From this video alone, it seems that they asked person X to listen to consonant, and dissonant intervals, back to back, asking which of the two the subject prefers. This is a fundamentally flawed exercise because hearing one interval followed by another changes the brains perception of the latter interval. For instance, If I play a major 3rd interval to someone (a pleasant/happy sounding harmony), and immediately after, I play them a minor 7th interval (less pleasant, more tension, more dissonance - though by no means a *very* dissonant interval), having first heard the major 3rd interval will actually change my perception of the minor 7th interval, compared to had I been shown the minor 7th first. This is the fundamental reason behind how chord progressions are crafted. It’s not just a sequence of independent chords, it’s a system of tension/resolution, a journey from chord to chord, with each chord influencing how the next chord will sound to the listener.
A more sound experiment would involve showing an interval, then waiting an hour or two, to ensure that the listener has been distracted enough to hear the next interval with a “fresh pair of ears”. This removes the chance of the first interval influencing the way the second, and subsequent intervals will be interpreted.

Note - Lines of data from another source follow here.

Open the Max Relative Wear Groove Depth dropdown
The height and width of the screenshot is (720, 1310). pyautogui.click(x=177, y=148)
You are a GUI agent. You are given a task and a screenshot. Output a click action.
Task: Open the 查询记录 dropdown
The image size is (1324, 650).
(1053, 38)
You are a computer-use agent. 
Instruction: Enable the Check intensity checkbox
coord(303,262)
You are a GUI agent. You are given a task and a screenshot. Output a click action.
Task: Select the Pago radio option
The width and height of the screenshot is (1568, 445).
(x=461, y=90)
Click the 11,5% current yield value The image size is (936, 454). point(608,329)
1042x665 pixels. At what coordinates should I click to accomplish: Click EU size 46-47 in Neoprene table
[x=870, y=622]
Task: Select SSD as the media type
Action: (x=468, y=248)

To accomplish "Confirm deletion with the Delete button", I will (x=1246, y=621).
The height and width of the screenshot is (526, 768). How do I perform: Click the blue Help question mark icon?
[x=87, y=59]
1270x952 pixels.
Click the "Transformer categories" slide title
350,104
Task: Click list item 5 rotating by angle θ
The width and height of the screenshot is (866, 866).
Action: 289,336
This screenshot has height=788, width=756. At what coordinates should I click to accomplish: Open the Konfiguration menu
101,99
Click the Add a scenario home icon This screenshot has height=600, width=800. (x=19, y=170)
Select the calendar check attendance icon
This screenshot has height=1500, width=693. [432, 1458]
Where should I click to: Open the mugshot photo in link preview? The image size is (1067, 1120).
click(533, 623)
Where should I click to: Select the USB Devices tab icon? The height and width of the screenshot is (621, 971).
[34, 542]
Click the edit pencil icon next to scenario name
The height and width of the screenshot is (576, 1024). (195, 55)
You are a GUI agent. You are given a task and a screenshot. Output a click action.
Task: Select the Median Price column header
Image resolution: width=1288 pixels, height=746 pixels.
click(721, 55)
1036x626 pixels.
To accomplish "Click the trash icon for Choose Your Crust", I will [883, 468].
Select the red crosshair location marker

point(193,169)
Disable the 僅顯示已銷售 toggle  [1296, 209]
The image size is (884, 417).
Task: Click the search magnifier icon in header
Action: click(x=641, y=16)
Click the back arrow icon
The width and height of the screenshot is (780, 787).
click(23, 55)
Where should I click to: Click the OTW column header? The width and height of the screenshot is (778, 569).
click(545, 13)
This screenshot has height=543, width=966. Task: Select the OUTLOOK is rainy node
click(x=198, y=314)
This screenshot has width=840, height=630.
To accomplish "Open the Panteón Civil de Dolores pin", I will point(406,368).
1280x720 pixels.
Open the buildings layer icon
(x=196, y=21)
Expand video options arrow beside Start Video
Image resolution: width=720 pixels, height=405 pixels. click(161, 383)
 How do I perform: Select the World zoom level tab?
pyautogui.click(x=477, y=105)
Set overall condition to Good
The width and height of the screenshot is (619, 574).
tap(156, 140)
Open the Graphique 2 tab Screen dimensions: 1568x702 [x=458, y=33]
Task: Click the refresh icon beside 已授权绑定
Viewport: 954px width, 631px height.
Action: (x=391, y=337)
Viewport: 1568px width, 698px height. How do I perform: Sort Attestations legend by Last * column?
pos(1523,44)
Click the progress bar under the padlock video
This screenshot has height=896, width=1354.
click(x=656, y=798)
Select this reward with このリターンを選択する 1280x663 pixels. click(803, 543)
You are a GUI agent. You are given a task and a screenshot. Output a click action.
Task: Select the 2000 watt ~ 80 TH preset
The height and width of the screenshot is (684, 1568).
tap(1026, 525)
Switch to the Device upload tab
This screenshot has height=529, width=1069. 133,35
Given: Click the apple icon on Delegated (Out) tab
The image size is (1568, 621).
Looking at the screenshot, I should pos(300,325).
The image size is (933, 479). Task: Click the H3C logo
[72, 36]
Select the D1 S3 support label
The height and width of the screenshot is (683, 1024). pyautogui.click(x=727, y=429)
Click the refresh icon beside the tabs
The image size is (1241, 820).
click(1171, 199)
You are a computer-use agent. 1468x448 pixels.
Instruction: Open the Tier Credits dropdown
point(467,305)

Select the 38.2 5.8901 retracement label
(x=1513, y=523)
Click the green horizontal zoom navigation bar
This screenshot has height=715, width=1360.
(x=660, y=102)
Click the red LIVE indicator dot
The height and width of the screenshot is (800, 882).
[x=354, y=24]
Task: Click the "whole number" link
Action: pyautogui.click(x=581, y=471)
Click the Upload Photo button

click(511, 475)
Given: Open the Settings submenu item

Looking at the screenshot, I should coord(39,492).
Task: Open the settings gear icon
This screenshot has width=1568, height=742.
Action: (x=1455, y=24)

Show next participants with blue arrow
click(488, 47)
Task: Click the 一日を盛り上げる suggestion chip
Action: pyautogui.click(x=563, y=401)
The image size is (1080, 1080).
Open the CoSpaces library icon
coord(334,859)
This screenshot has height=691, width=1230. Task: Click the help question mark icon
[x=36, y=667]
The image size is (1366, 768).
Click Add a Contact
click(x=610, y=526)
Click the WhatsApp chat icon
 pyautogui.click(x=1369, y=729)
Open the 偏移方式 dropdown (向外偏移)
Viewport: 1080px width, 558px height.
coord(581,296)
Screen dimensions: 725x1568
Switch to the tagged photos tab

Alternatively, asking a group of subjects -the more, the better- to all listen to interval A and gathering data on how they rate it on a ‘pleasant scale’ of 1 to 10, comparing the results and checking for trends in the data to ensure there is statistical significance, then asking a different group of subjects to listen to interval B, following the same rules - always ensuring that there is statistical significance before moving on. This way, you get ONE data point PER subject, which is the best way to avoid subconscious comparisons by gauging the sound -or agreeableness- of subsequent intervals using the agreeableness of the first interval as a subconscious reference. Naturally if I hear a major 3rd of a perfect 5th, and I’m then shown a more harmonically complex interval like a major 7th, the latter is far more likely to be interpreted as less pleasant to the ear, whereas it could turn out that when shown a major 7th *first* I actually find it to be quite an enticing and agreeable sound.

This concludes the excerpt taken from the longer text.